◆ REQUEST
Put the lines below into a JSON list of strings, one string per line, and leave out blank lines and the pictures.

◆ LISTED RECORDS
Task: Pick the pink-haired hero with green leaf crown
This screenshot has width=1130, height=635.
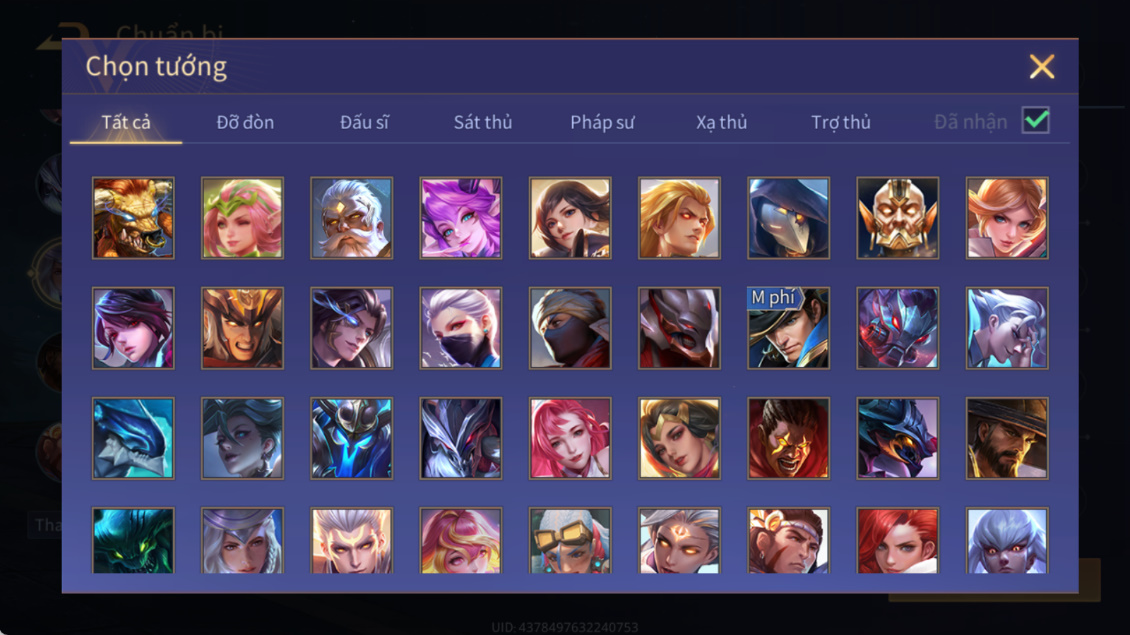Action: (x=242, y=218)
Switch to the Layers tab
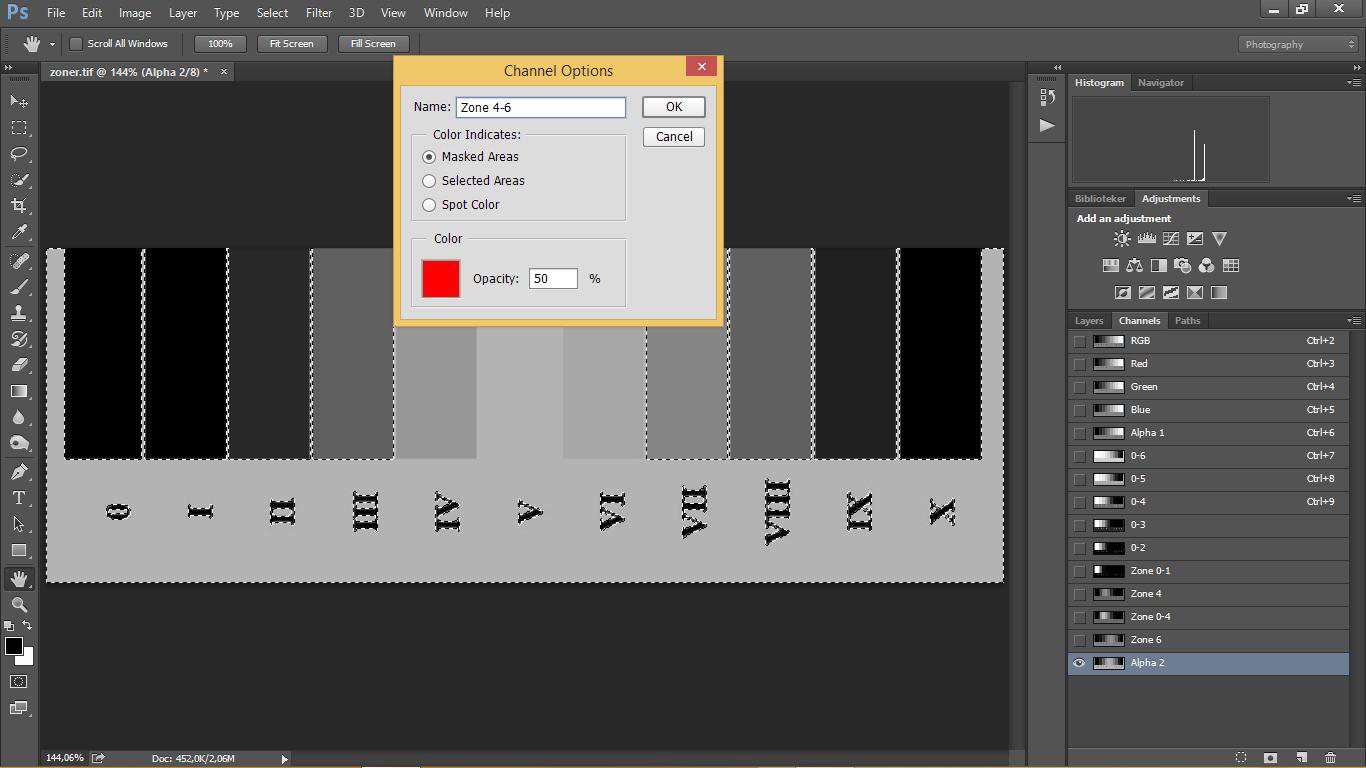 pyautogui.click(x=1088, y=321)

◆ CORRECT OUTPUT
[
  "Task: Pick the pink-haired hero with green leaf crown",
  "This screenshot has width=1130, height=635.",
  "Action: (x=242, y=218)",
  "Switch to the Layers tab",
  " pyautogui.click(x=1088, y=321)"
]